Data obtained from the self-driving system shows the system first registered radar and LIDAR observations of the pedestrian about six seconds before impact, when the vehicle was traveling 43 mph. As the vehicle and pedestrian paths converged, the self-driving system software classified the pedestrian as an unknown object, as a vehicle, and then as a bicycle with varying expectations of future travel path. At 1.3 seconds before impact, the self-driving system determined that emergency braking was needed to mitigate a collision. According to Uber emergency braking maneuvers are not enabled while the vehicle is under computer control to reduce the potential for erratic vehicle behavior. The vehicle operator is relied on to intervene and take action. The system is not designed to alert the operator.

This Uber self-driving system data playback from the fatal, March 18, 2018, crash of an Uber Technologies, Inc., test vehicle in Tempe, Arizona, shows when, at 1.3 seconds before impact, the system determined emergency braking was needed to mitigate a collision. The yellow bands depict meters ahead of the vehicle, the orange lines show the center of mapped travel lanes, the purple area shows the path of the vehicle and the green line depicts the center of that path.
This Uber self-driving system data playback from the fatal, March 18, 2018, crash of an Uber Technologies, Inc., test vehicle in Tempe, Arizona, shows when, at 1.3 seconds before impact, the system determined emergency braking was needed to mitigate a collision. The yellow bands depict meters ahead of the vehicle, the orange lines show the center of mapped travel lanes, the purple area shows the path of the vehicle and the green line depicts the center of that path.

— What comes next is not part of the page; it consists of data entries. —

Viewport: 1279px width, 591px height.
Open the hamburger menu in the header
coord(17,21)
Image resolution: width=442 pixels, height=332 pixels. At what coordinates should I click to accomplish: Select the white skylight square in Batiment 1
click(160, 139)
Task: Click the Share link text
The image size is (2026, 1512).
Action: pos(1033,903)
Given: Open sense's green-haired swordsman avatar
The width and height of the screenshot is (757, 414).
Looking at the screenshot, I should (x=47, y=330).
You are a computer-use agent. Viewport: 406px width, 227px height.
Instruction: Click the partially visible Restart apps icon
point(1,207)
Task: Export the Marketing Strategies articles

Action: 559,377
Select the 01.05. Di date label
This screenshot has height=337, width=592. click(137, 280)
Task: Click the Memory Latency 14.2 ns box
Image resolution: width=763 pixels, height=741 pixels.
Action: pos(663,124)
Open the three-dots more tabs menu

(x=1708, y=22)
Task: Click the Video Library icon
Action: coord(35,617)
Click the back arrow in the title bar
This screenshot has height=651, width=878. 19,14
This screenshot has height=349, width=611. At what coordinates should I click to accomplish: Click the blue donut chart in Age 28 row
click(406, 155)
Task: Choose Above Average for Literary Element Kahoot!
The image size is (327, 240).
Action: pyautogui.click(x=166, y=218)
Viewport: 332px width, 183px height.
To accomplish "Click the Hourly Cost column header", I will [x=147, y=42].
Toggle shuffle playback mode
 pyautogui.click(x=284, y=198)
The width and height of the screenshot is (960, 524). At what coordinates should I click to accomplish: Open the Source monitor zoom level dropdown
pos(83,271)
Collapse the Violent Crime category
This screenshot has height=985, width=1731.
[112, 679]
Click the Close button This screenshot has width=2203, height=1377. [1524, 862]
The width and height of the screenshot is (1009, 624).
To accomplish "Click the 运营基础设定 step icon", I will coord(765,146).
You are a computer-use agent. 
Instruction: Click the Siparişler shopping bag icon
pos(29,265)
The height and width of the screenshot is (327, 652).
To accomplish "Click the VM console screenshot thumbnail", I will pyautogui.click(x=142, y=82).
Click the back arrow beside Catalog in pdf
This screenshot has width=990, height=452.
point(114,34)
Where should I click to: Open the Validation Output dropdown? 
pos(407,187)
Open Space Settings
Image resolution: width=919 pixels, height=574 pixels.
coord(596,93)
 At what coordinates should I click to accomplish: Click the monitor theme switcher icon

This report is preliminary and therefore does not contain a formal finding of fact concerning the cause of the crash, but it generally confirms what’s been suspected since the event. The vehicle “saw” the pedestrian, but did not properly classify her or notify the driver to react to her presence. The emergency braking system built by Volvo attempted to trigger emergency braking 1.3 seconds before the crash, unlike the driver, who began to brake less than a second before striking the pedestrian. Whether an extra half-second of braking, combined with potential collision avoidance maneuvers, would have saved the life of the woman in question is obviously unknown. But Uber’s system, in this case, did not deliver the redundancy or sophisticated avoidance capability that self-driving cars are broadly expected to provide before they enter service.

In the crash video released after the event, the driver can be seen glancing down multiple times, including immediately before impact. According to her testimony, she was specifically monitoring the self-driving interface at these points and her business and personal cell phones were not in-use. If true, this also speaks to an underlying concern about self-driving cars: If vehicle operators are also checking readouts for additional information, does this lead to distraction and could it increase accidents?

These sorts of questions aren’t going to stop, despite pushback from certain individuals who believe self-driving systems should be presented as a unilateral, unquestioned good. There are very real questions about how self-driving cars report what they “see,” whether drivers properly understand the limits of these systems, and how they interact with the conventional driving experience before we’ve reached Level 5 autonomy. The preliminary NTSB report demonstrates we’ve still got a long way to go, even if it refrains from a formal finding of fault (that determination will be reserved for the final report). Uber has canceled its Arizona self-driving program and announced it will focus on work in other markets for now as a result of the event.